Origine et histoire
Le château de Montoire, aujourd’hui en ruines, est un ancien château fort situé sur la commune de Montoire-sur-le-Loir, dans le département de Loir-et-Cher. Bâti sur une colline surplombant le Loir, il contrôlait un pont stratégique et la voie de passage locale. Ses origines remontent probablement aux IXe-Xe siècles, avec un premier édifice fortifié contre les attaques vikings, bien que sa première mention écrite date du début du XIe siècle.

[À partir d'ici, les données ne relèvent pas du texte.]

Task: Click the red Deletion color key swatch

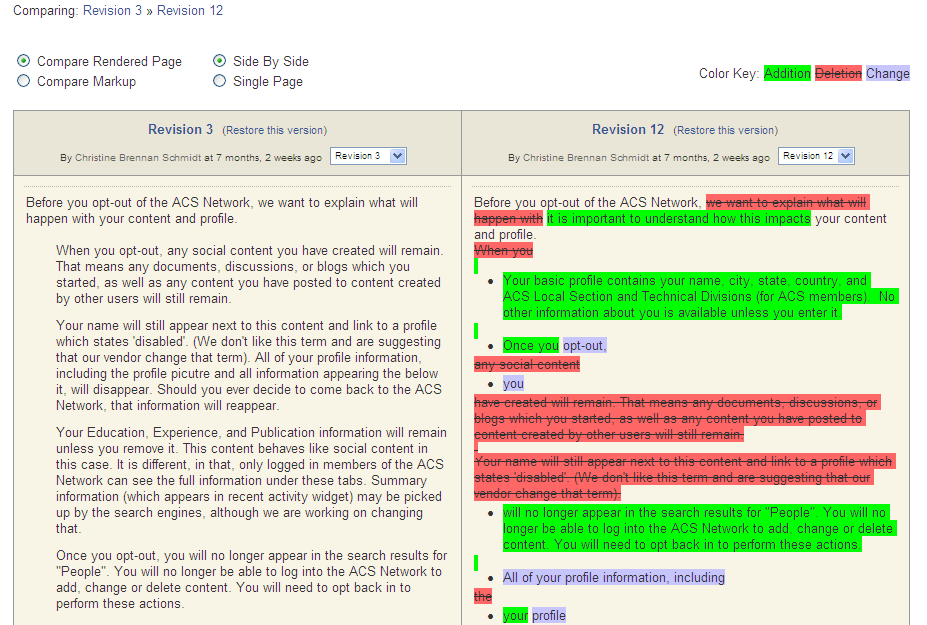Action: (838, 73)
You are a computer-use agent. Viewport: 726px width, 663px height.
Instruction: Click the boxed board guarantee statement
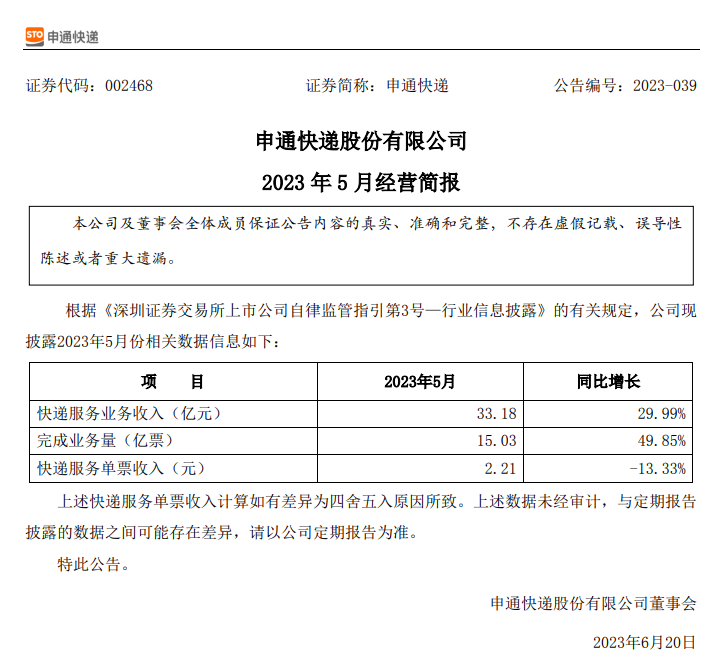point(361,240)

Au XIe siècle, le château dépend du comté de Vendôme. Le seigneur Nihard en reçoit la charge en 1033, suivi par Hamelain de Langeais, qui érige vers 1080 le premier donjon en pierre. Ce dernier est modifié au XIIe siècle, avec un abaissement du plancher et des ouvertures retravaillées. La forteresse, prise à deux reprises (par Richard Cœur de Lion puis Philippe Auguste), devient un enjeu stratégique. À la fin du XIIe siècle, Jean IV de Vendôme, issu de la lignée des Montoire-Vendôme, renforce le donjon avec une chemise polygonale.

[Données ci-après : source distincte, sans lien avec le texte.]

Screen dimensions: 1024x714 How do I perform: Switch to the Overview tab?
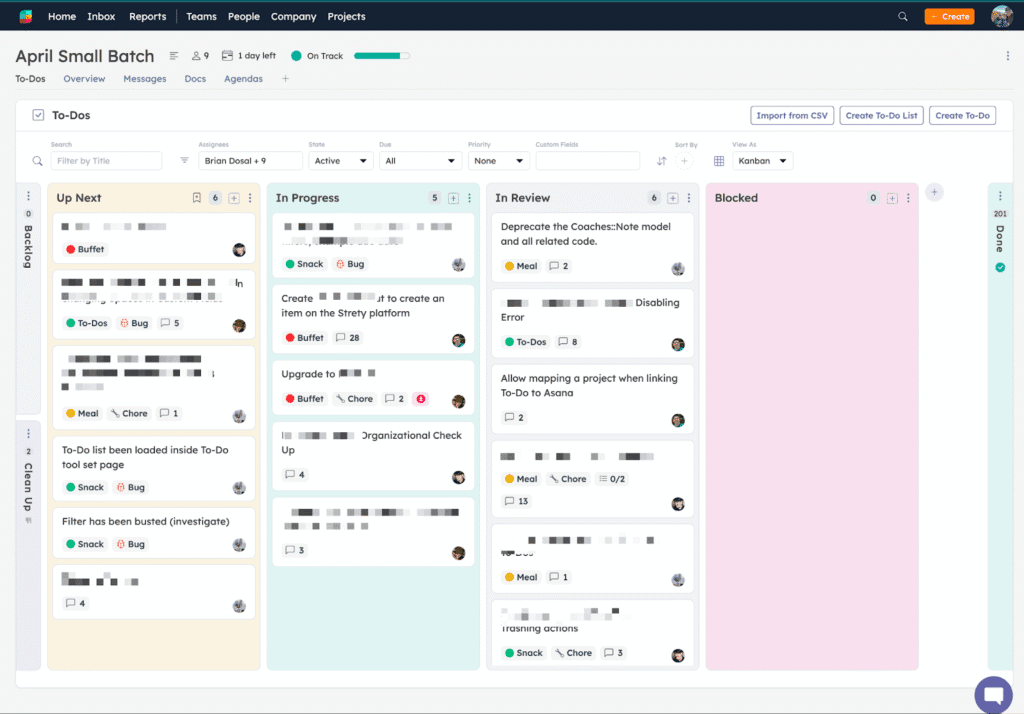(84, 78)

Aux XIIIe et XIVe siècles, sous l’influence de la comtesse Alix de Bretagne (veuve de Bouchard VI de Vendôme), le château subit d’importants travaux : adjonction de deux tours polygonales, d’une tour semi-circulaire, et d’un logis seigneurial avec cheminées monumentales. Une cuisine-boulangerie est aussi aménagée dans un ancien fossé. Ces transformations reflètent peut-être des influences bretonnes. Alix y décède en 1377, et le château passe ensuite aux Bourbon-Vendôme après l’extinction de la lignée directe.

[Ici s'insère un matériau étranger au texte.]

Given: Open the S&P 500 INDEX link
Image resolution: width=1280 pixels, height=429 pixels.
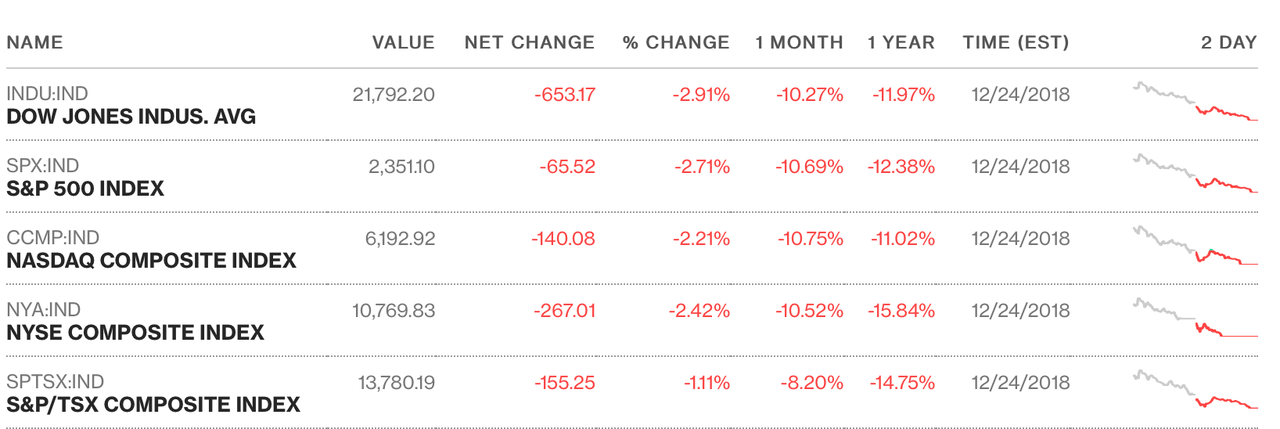Looking at the screenshot, I should [85, 189].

Au XVe siècle, Louis Ier de Bourbon-Vendôme modernise partiellement le château, notamment la courtine sud et la tour sud-ouest, inspirées par l’architecture de plaisance des ducs d’Anjou et de Berry. Charles VII y séjourne en 1448. Cependant, à partir du XVIe siècle, le château est délaissé par les ducs de Vendôme, servant surtout de source de revenus. Henri IV, alors roi de Navarre, en reprend brièvement le contrôle en 1589 avant de le confier à Gilles de Chambray, puis de le faire partiellement démanteler en 1593.
Aux XVIIe et XVIIIe siècles, le château, réduit à l’état de carrière de pierres, tombe dans l’oubli. Au XIXe siècle, la mode des ruines romantiques suscite un regain d’intérêt : la commune rachète les vestiges en 1847 pour les préserver. Classé monument historique en 1862, le site reste cependant peu étudié comparé à d’autres châteaux du Vendômois. Les premières descriptions archéologiques détaillées n’apparaissent qu’au XXe siècle, notamment grâce aux travaux d’Édouard Gatian de Clérambault sur le donjon.
Aujourd’hui, les ruines conservent un donjon rectangulaire à contreforts, entouré d’une enceinte polygonale flanquée de tours. Le site, propriété communale, illustre l’évolution de l’architecture castrale du Moyen Âge à la Renaissance, ainsi que les enjeux politiques liés au comté de Vendôme.